The low birth weight study
This is one of the datasets in Hosmer and Lemeshow’s textbook on Applied Logistic Regression (2000, Wiley, 2nd ed.). The goal of this prospective study was to identify risk factors associated with giving birth to a low birth weight baby (weighing less than 2,500 grams). Data were collected on 189 women, 59 of which had low birth weight babies and 130 of which had normal birth weight babies. Four variables which were thought to be of importance were age, weight of the subject at her last menstrual period, race, and the number of physician visits during the first trimester of pregnancy.
It is available in R as
data(birthwt, package="MASS") or in Stata with
webuse lbw. A text version appears here: lowbwt.dat (description).

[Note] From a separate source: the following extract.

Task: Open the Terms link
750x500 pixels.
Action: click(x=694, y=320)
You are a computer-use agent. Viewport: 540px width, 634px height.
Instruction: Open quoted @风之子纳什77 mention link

Of note, there are several versions of this dataset because it was extended to a case-control study (1-1 or 1-3, matched on age), as illustrated by Hosmer and Lemeshow in ALR chapter 7.
I used to teach introductory courses based on this dataset for the following reasons:
- It is interesting from an historical and epidemiological perspective (data were collected in 1986); no prior background in medicine or statistics is required to understand the main ideas and what questions can be asked from that study.
- Several variables of mixed types (continuous, ordinal, and nominal) are available which makes it easy to present basic association tests (t-test, ANOVA, χ2-test for two-way tables, odds-ratio, Cochrane and Armitage trend test, etc.). Morever, birth weight is available as a continuous measure as well as a binary indicator (above or below 2.5 kg): We can start building simple linear models, followed by multiple regression (with predictors of interest selected from prior exploratory analysis), and then switch to GLM (logistic regression), possibly discussing the choice of a cutoff.
- It allows to discuss different modeling perspectives (explanatory or predictive approaches), and the implication of the sampling scheme when developing models (stratification/matched cases).
Other points that can be emphasized, depending on the audience and level of expertise with statistical software, or statistics in general.
As for the dataset available in R, categorical predictors are scored as integers (e.g., for mother’s ethnicity we have ‘1’ = white, ‘2’ = black, ‘3’ = other), notwithstanding the fact that natural ordering for some predictors (e.g., number of previous premature labors or number of physician visits) or the use of explicit labels (it is always a good idea to use ‘yes’/’no’ instead of 1/0 for binary variables, even if that doesn’t change anything in the design matrix!) are simply absent. As such, it is easy to discuss what issues may be raised by ignoring levels or units of measurement in data analysis.
Variables of mixed types are interesting when it comes to do some exploratory analysis and discuss what kind of graphical displays are appropriate for summarizing univariate, bivariate or trivariate relationships. Likewise, producing nice summary tables, and more generally reporting, is another interesting aspect of this dataset (but the
Hmisc::summary.formulacommand makes it so easy under R).
Hosmer and Lemeshow reported that actual data were modified to protect subject confidentiality (p. 25). It might be interesting to discuss data confidentiality issues, as was done in one of our earlier Journal Club, but see its transcript. (I must admit I never go into much details with that.)
It is easy to introduce some missing values or erroneous values (which are common issues in real life of a statistician), which lead to discuss (a) their detection through codebook (
codebook) or exploratory graphics (always plot your data first!), and (b) possible remedial (data imputation, listwise deletion or pairwise measure of association, etc.).